[Work request] For the entries below, how many lines contain the word "field"? Reply with the number and nothing else.

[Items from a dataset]

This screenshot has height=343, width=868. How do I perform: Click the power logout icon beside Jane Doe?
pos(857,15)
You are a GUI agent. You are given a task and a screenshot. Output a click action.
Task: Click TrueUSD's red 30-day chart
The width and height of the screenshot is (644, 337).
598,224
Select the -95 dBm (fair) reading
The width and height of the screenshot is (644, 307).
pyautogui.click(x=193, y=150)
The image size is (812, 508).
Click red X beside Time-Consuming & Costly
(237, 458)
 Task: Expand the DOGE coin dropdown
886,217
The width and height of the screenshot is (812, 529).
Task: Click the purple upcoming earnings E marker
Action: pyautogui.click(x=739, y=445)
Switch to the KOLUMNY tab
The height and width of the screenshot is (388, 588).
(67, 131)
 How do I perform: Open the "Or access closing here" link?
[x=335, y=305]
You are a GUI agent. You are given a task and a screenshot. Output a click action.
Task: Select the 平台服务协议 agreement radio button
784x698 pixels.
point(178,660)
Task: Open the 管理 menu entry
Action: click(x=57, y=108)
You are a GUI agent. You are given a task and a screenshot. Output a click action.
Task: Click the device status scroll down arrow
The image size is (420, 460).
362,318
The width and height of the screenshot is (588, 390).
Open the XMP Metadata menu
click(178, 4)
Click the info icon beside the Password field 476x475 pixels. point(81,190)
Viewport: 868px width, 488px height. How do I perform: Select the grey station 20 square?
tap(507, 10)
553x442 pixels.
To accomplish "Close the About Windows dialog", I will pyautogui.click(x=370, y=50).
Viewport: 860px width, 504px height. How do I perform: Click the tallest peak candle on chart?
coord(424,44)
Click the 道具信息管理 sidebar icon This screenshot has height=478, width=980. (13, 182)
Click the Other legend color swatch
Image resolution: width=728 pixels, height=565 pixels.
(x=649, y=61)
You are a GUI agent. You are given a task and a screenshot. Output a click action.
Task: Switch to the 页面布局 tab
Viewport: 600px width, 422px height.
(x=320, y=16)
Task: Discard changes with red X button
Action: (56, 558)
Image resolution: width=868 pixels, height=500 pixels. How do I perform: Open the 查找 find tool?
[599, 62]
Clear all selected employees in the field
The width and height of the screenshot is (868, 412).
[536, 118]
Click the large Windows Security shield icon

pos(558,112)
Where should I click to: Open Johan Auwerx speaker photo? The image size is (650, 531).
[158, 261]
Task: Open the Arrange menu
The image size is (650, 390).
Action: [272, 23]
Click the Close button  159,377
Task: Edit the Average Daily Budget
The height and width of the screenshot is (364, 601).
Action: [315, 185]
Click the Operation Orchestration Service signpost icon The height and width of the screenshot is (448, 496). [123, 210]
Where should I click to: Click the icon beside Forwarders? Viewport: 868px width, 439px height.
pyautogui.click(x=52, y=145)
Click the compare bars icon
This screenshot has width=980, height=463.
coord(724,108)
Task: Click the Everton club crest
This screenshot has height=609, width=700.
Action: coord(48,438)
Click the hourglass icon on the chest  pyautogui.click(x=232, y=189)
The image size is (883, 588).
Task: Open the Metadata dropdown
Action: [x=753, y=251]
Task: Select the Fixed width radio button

[Response to this exercise] 2